Five ways to motivate your employees on the cheap

Keeping your staff happy, engaged, and motivated to do their best work day in and day out should always be a top priority for your business- in good times and in bad. But that can be tough when your business doesn't have the cash to hand out big raises, even when they're deserved.

Luckily, motivating employees doesn't necessarily mean throwing wads of cash at them. With a little effort and creative thinking, you can build and nurture a team of efficient, loyal, and hardworking employees without spending money you don't have. Here are the top five ways:

Swap working hours for volunteering

Most likely, your employees hold a cause or two very close to their hearts- and you can play hero by supporting their charitable efforts with time off each year to give back. Australia currently has 6.3 million active volunteers, and according to the Australian Bureau of Statistics, paid workers are more likely to participate in volunteer work than unemployed individuals.
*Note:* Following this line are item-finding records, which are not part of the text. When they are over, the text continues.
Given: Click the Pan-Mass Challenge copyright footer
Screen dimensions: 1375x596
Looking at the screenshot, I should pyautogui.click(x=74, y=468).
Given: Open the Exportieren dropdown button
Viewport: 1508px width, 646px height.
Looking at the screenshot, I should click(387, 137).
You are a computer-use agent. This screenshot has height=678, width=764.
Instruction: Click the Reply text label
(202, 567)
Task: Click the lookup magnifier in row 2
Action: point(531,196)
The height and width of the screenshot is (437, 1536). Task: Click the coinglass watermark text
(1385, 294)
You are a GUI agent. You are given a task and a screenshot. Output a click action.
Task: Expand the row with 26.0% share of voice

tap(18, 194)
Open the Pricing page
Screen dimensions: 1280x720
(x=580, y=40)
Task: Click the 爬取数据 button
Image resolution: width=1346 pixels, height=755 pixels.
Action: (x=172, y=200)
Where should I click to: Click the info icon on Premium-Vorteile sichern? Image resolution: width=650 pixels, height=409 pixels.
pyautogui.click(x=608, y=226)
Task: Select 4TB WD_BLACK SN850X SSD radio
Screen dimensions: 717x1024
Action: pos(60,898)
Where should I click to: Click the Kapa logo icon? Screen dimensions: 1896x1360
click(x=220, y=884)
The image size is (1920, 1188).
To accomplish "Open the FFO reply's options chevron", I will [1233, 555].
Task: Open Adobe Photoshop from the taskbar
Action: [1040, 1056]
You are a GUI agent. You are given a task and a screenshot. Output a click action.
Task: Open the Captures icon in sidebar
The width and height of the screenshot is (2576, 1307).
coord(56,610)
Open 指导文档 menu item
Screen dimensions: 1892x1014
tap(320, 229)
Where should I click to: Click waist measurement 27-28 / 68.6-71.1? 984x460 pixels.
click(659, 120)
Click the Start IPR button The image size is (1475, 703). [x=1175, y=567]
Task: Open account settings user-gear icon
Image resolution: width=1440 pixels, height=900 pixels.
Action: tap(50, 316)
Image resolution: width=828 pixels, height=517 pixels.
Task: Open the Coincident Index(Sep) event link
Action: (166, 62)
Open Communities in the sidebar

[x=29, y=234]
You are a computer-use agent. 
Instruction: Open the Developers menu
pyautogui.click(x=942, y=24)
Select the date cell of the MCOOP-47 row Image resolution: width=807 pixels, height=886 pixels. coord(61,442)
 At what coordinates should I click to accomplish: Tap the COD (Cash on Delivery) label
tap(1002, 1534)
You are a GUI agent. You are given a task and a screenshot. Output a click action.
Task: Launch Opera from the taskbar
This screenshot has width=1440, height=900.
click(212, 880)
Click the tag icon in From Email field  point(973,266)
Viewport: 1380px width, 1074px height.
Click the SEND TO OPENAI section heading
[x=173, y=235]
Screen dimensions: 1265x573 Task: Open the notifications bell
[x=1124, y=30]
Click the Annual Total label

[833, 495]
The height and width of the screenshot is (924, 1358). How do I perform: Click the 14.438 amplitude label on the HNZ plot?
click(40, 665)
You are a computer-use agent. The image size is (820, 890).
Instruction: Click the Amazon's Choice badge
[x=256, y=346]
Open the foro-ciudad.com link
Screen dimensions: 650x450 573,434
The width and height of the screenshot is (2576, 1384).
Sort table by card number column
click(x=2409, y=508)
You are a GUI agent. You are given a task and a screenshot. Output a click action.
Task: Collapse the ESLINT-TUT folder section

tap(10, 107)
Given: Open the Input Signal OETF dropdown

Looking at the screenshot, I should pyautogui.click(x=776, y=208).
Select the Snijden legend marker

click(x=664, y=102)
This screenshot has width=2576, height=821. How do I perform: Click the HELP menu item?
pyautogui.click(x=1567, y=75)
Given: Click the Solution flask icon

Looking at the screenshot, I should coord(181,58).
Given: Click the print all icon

To encourage full time staff to volunteer, companies should participate in workplace volunteering programs through GoVolunteer, or directly contact the local soup kitchens, RSPCA or Oxfam for volunteering opportunities.

Face time with the boss

Technology is great, but it can also make us lazy when it comes to interpersonal communication. Next time you think about sending instructions to an employee via email or instant message, deliver the information in person instead. A face to face encounter can convey much more emotion than a digital message, and can also show your employees that you care about their welfare and any projects they are working on.

Regular team meetings are a good idea, but team lunches can also help improve productivity and boost morale. Small businesses, in particular, will find this a lot easier than larger companies as there is a greater opportunity to create a tight-knit team.

Say please and thank you

Employees need to feel like you genuinely notice and appreciate their contributions. In addition to verbal thank-yous, consider a handwritten note that conveys sincere praise when a project is successful. Saying thank you on Twitter and Facebook is another option, and is much more effective than punishment for shaping behaviour. Plus, it's free!

Lunches with thought leaders

What better way to inspire your employees than by allowing them the opportunity to hear directly from industry heavyweights? Speakers can 'bring the dream alive' by talking of their career experiences and milestones, as well as provide guidance to staff. Having an experienced industry expert come into the office to speak doesn't have to cost a thing if you can use your connections and networks, such as your local small business association.

Encourage creative thinking

Sometimes, the best ideas come from unexpected sources. Try giving your employees 24 hours to develop creative solutions to any problems they have with the way business is done. This method can empower employees to think beyond their job descriptions, as well as help them feel that they can make a positive impact on the company's direction.